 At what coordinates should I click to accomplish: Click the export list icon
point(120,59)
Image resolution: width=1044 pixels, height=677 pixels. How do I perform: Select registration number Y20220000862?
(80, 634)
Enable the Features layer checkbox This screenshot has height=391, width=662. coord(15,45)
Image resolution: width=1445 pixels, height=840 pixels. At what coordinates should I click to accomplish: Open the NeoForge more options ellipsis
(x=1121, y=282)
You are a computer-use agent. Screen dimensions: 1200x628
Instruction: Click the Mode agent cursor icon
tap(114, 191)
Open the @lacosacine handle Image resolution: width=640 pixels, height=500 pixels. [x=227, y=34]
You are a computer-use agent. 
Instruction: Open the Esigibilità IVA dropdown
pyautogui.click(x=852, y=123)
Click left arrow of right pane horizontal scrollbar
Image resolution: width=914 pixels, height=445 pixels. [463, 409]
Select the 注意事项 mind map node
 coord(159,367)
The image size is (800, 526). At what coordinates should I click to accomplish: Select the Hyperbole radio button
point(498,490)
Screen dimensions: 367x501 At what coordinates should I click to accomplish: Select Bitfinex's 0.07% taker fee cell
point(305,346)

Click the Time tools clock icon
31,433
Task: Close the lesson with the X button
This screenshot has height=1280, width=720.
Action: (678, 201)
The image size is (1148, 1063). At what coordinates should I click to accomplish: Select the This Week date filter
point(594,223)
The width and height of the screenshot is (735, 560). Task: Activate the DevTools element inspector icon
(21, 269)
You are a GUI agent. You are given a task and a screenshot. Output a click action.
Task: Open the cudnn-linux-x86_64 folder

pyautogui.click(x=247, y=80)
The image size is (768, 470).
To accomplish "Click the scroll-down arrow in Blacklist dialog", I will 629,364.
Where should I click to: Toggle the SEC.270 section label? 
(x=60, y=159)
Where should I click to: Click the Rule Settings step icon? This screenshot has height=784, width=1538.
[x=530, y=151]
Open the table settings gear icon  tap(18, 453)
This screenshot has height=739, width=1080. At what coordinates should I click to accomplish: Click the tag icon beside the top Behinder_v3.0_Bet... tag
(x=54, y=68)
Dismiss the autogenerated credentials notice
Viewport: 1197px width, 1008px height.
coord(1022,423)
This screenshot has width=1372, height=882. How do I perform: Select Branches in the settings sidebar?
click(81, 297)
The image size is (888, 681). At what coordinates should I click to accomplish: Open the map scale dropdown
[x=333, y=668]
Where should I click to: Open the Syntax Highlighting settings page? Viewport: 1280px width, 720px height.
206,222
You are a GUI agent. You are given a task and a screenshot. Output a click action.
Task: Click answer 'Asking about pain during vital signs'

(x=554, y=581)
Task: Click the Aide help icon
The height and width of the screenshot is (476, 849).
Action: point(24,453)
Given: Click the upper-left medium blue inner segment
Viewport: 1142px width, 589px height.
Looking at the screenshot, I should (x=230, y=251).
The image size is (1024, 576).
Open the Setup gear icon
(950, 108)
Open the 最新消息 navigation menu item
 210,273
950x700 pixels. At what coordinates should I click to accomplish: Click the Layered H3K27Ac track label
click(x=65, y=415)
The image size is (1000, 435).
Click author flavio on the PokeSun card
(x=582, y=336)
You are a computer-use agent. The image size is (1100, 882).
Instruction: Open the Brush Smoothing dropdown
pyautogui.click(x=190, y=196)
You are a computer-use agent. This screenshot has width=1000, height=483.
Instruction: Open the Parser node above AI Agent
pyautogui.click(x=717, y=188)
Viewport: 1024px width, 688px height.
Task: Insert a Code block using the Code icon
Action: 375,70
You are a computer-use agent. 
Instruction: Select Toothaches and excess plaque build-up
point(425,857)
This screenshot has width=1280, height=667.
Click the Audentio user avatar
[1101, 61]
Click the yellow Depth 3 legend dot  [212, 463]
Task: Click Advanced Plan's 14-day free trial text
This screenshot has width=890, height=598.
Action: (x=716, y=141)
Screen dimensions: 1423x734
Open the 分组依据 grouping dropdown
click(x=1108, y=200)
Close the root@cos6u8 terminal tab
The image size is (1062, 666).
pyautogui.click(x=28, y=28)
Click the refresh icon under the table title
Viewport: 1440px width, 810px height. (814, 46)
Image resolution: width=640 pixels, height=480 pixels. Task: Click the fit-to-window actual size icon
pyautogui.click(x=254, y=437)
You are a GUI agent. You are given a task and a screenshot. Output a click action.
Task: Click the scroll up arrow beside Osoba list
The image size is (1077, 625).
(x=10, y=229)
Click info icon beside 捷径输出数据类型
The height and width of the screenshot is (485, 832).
• • • •
◆ WHAT TO WORK ON:
For every entry above, write out an exact copy.

◆ TASK RESULT:
 At what coordinates should I click to accomplish: Click the export list icon
point(120,59)
Image resolution: width=1044 pixels, height=677 pixels. How do I perform: Select registration number Y20220000862?
(80, 634)
Enable the Features layer checkbox This screenshot has height=391, width=662. coord(15,45)
Image resolution: width=1445 pixels, height=840 pixels. At what coordinates should I click to accomplish: Open the NeoForge more options ellipsis
(x=1121, y=282)
You are a computer-use agent. Screen dimensions: 1200x628
Instruction: Click the Mode agent cursor icon
tap(114, 191)
Open the @lacosacine handle Image resolution: width=640 pixels, height=500 pixels. [x=227, y=34]
You are a computer-use agent. 
Instruction: Open the Esigibilità IVA dropdown
pyautogui.click(x=852, y=123)
Click left arrow of right pane horizontal scrollbar
Image resolution: width=914 pixels, height=445 pixels. [463, 409]
Select the 注意事项 mind map node
 coord(159,367)
The image size is (800, 526). At what coordinates should I click to accomplish: Select the Hyperbole radio button
point(498,490)
Screen dimensions: 367x501 At what coordinates should I click to accomplish: Select Bitfinex's 0.07% taker fee cell
point(305,346)

Click the Time tools clock icon
31,433
Task: Close the lesson with the X button
This screenshot has height=1280, width=720.
Action: (678, 201)
The image size is (1148, 1063). At what coordinates should I click to accomplish: Select the This Week date filter
point(594,223)
The width and height of the screenshot is (735, 560). Task: Activate the DevTools element inspector icon
(21, 269)
You are a GUI agent. You are given a task and a screenshot. Output a click action.
Task: Open the cudnn-linux-x86_64 folder

pyautogui.click(x=247, y=80)
The image size is (768, 470).
To accomplish "Click the scroll-down arrow in Blacklist dialog", I will 629,364.
Where should I click to: Toggle the SEC.270 section label? 
(x=60, y=159)
Where should I click to: Click the Rule Settings step icon? This screenshot has height=784, width=1538.
[x=530, y=151]
Open the table settings gear icon  tap(18, 453)
This screenshot has height=739, width=1080. At what coordinates should I click to accomplish: Click the tag icon beside the top Behinder_v3.0_Bet... tag
(x=54, y=68)
Dismiss the autogenerated credentials notice
Viewport: 1197px width, 1008px height.
coord(1022,423)
This screenshot has width=1372, height=882. How do I perform: Select Branches in the settings sidebar?
click(81, 297)
The image size is (888, 681). At what coordinates should I click to accomplish: Open the map scale dropdown
[x=333, y=668]
Where should I click to: Open the Syntax Highlighting settings page? Viewport: 1280px width, 720px height.
206,222
You are a GUI agent. You are given a task and a screenshot. Output a click action.
Task: Click answer 'Asking about pain during vital signs'

(x=554, y=581)
Task: Click the Aide help icon
The height and width of the screenshot is (476, 849).
Action: point(24,453)
Given: Click the upper-left medium blue inner segment
Viewport: 1142px width, 589px height.
Looking at the screenshot, I should (x=230, y=251).
The image size is (1024, 576).
Open the Setup gear icon
(950, 108)
Open the 最新消息 navigation menu item
 210,273
950x700 pixels. At what coordinates should I click to accomplish: Click the Layered H3K27Ac track label
click(x=65, y=415)
The image size is (1000, 435).
Click author flavio on the PokeSun card
(x=582, y=336)
You are a computer-use agent. The image size is (1100, 882).
Instruction: Open the Brush Smoothing dropdown
pyautogui.click(x=190, y=196)
You are a computer-use agent. This screenshot has width=1000, height=483.
Instruction: Open the Parser node above AI Agent
pyautogui.click(x=717, y=188)
Viewport: 1024px width, 688px height.
Task: Insert a Code block using the Code icon
Action: 375,70
You are a computer-use agent. 
Instruction: Select Toothaches and excess plaque build-up
point(425,857)
This screenshot has width=1280, height=667.
Click the Audentio user avatar
[1101, 61]
Click the yellow Depth 3 legend dot  [212, 463]
Task: Click Advanced Plan's 14-day free trial text
This screenshot has width=890, height=598.
Action: (x=716, y=141)
Screen dimensions: 1423x734
Open the 分组依据 grouping dropdown
click(x=1108, y=200)
Close the root@cos6u8 terminal tab
The image size is (1062, 666).
pyautogui.click(x=28, y=28)
Click the refresh icon under the table title
Viewport: 1440px width, 810px height. (814, 46)
Image resolution: width=640 pixels, height=480 pixels. Task: Click the fit-to-window actual size icon
pyautogui.click(x=254, y=437)
You are a GUI agent. You are given a task and a screenshot. Output a click action.
Task: Click the scroll up arrow beside Osoba list
The image size is (1077, 625).
(x=10, y=229)
Click info icon beside 捷径输出数据类型
The height and width of the screenshot is (485, 832).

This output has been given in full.